I'm trying to get a piecewise linear best-fit for the closing price of one of the stocks I'm interested in. The logic seems ok, and the workflow works for a straight-line (ie 2 pts, ie 1 segment) regression (actually NMinimize)... but if I increase the the number of variables to solve for, it breaks and complains about "abscissa"... the code is below with the comments. Also here is the data file . Can you help me figure out whats wrong? (also here is the nb file in case you need it).
In[120]:= (d =
Import["data_out.txt", "CSV"]);
In[121]:= d =
d[[4533 ;; 4922,
5]]; (*get close price data for 14-may from the dataset*)
In[122]:= d =
Flatten[{Table[i, {i, 390}],
d}, {2}]; (*add an index for the price ie 1-390 data pts*)

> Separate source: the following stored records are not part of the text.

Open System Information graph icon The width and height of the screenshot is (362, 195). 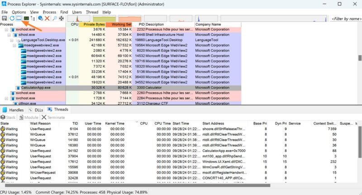coord(26,18)
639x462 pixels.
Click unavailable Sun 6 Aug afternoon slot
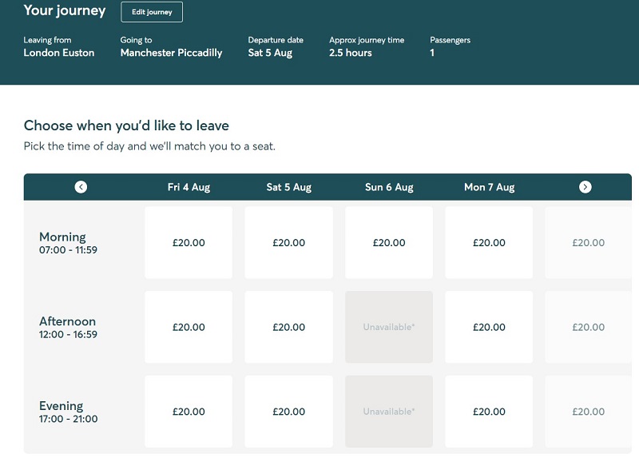[389, 327]
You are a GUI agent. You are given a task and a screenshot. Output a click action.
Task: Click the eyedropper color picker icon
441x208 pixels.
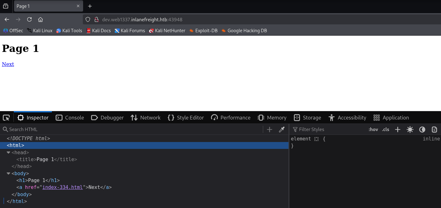282,129
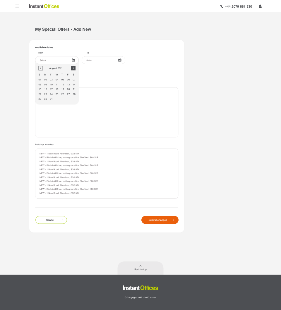Open the user account icon
Screen dimensions: 281x310
point(260,6)
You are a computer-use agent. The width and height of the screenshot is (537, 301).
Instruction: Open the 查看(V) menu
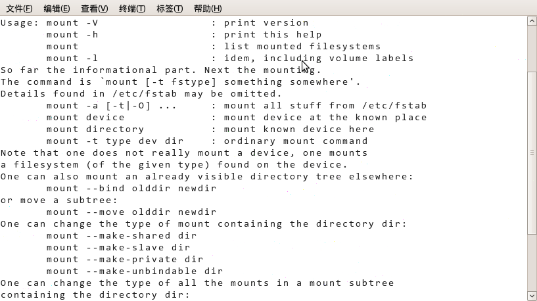94,9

In[123]:= (* create objective function to minimize:
1. piecewise linear interpoltion function takes a set of points "p"
2. applies function to the index
3. subtracts the close price
4. squares the diffrenence
5. sum
6. root *)
In[124]:=
e[p_] := Total[(Interpolation[p, InterpolationOrder -> 1]@
d[[All, 1]] - d[[All, 2]])^2]^0.5
In[125]:= (*this is the solution i got using excel solver*)
In[126]:=
excelsolution = {{1, 32.69967765}, {28.16280834,
31.37817608}, {108.0001043, 32.75429029}, {135.5658831,
31.7584233}, {299.8762066, 32.76192525}, {390, 32.88427106}};
In[127]:= e[excelsolution]
Out[127]= 2.13146
In[128]:= ListPlot[{d, excelsolution}, Joined -> {False, True},
PlotMarkers -> {{Automatic, Tiny}, {Automatic, Small}}] (* run to see it *)
Out[128]= (*graphics pasted above*)
In[129]:= (*this works*)
In[130]:= NMinimize[
{
e[{{1, y0}, {390, y390}}],
31.5 <= y0 <= 33 && 31.5 <= y390 <= 33
},
{y0, y390},
Method -> "DifferentialEvolution"
]
Out[130]= {5.51241, {y0 -> 31.7968, y390 -> 32.8737}}
In[131]:= (*but this doesn't work when i increase the number of \
arguments*)
In[132]:= NMinimize[
{
e[{{1, y0}, {x1, y1}, {390, y390}}],
31.5` <= y0 <= 33 && 1 <= x1 <= 390 && 31.5` <= y1 <= 33 &&
31.5` <= y390 <= 33
},
{y0, x1, y1, y390},
Method -> "DifferentialEvolution"
]
During evaluation of In[132]:= Interpolation::indat: Data point {x1,y1} contains abscissa x1, which is not a real number.
During evaluation of In[132]:= Interpolation::indat: Data point {x1,y1} contains abscissa x1, which is not a real number.
During evaluation of In[132]:= Interpolation::indat: Data point {x1,y1} contains abscissa x1, which is not a real number.
During evaluation of In[132]:= General::stop: Further output of Interpolation::indat will be suppressed during this calculation.
During evaluation of In[132]:= NMinimize::nnum: The function value {10.8271,10.8107,10.7944,10.7781,10.7618,10.7456,10.7294,10.7133,<<35>>,10.157,10.1423,10.1276,10.113,10.0984,10.0839,10.0694,<<340>>} is not a number at {x1,y0,y1,y390} = {285.476,32.6896,32.3246,32.9648}.